I do a lot of stuff to help keep the severity of some of my symptoms down. But most of the time I do not think about them because they become routine. So I am not sure how to count this.

This is a tricky question, one that I often struggle with myself. I think part of this issue is that different people use the term autism to mean different things (not just talking about severity here). In the autism community, people tend to use it to refer to ways in which our neurology differ from the norm (ie traits). But in the mental health profession, autism is more in reference to how much those traits disable you. If you have a lot of autistic traits, but they don't negatively impact your life at a certain level, you're not considered autistic, at a clinical level.

This is further compounded by the fact that different mental health professionals have different concepts of where that autistic/non-autistic boundary lies with respect to how much it impacts you. Out of the three I've been to, two have recognized my diagnosis and one refused to.

There's also the issue that how much your traits disable you are highly dependent on a lot of things that have nothing to do with your neurology. I am well educated and gainfully employed. However, I'm also white, male, well above average IQ, from an upper-middle class background, and have almost certainly benefited from nepotism in the course of my career trajectory. How would someone with my same neurology, but from a different background, fare in the work force?

So when you're discussing autism, I think it's important to make the distinction which definition of the word you're using. I don't think either is more valid than the other. Each has their own use.

When I went to see my third therapist (after seeing the one that refused to acknowledge the diagnosis), I was having a lot of trouble in my marriage.
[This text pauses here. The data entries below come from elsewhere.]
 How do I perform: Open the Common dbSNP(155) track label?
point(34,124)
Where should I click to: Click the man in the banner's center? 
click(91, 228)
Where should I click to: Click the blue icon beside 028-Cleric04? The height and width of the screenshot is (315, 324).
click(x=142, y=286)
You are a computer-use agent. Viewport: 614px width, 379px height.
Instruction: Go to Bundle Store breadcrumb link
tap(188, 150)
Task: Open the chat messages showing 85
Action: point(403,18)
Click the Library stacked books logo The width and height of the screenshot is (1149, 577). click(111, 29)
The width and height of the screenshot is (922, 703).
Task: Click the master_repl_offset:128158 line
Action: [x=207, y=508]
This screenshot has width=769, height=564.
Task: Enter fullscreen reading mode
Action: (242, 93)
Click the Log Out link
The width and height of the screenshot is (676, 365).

I told the therapist that I was well aware that my traits may be considered "subclinical" by the standards of some in the mental health profession, but that's little comfort to me if they still contribute to the loss of my marriage.

There are a lot of people who have autistic traits that aren't severely hurt by them. But they still stand to gain by better understanding themselves and their relationship to autism and neurodiversity. For them, I don't think this broadening understanding of the spectrum is a bad thing. I don't think it's necessarily negative for those who are more disabled by their autism either. People just need to make sure that the stories from people on the "mild" end don't cover up or erase the stories of those who have it harder.

PS - Your psychology friends weighing in on your diagnosis is completely unethical on their part. People debate self diagnosis vs professional diagnosis a lot, and each has their pros and cons IMO. But a third party diagnosis from a non-professional is all cons. They have neither the window into your own mind that you have with self diagnosis or the necessary background that comes with professional diagnosis (and yes, the difference in experience between a student and a practicing professional, especially a specialist, is enormous). As many have pointed out in this thread, some of the specific objections they raised to your diagnosis are just flat out wrong too.

I may be subclinical because I can hold a job. That does not mean it does not impact my life.

My biggest issue is sensory overload. One of the ways this impacts me is that things with big groups of people are a problem for me. There are events I would like to go to and places I would like to visit that I have crossed off my list because I do not think I can handle them.

I find this interesting to contrast with people with physical issues. A person in a wheelchair could hold on office job. Yet we would still consider her disabled because there is lots of stuff she cannot do. And because some stuff she can do is harder for her because she is in a wheelchair.

There is stuff I cannot do and things that are harder for me. Yet many people would say I am not impaired enough to get a diagnosis. Because I can hold a job.

The subclinical is a awkward place to be. I may not official have it. But I have multiple symptoms and it affects my life in major ways.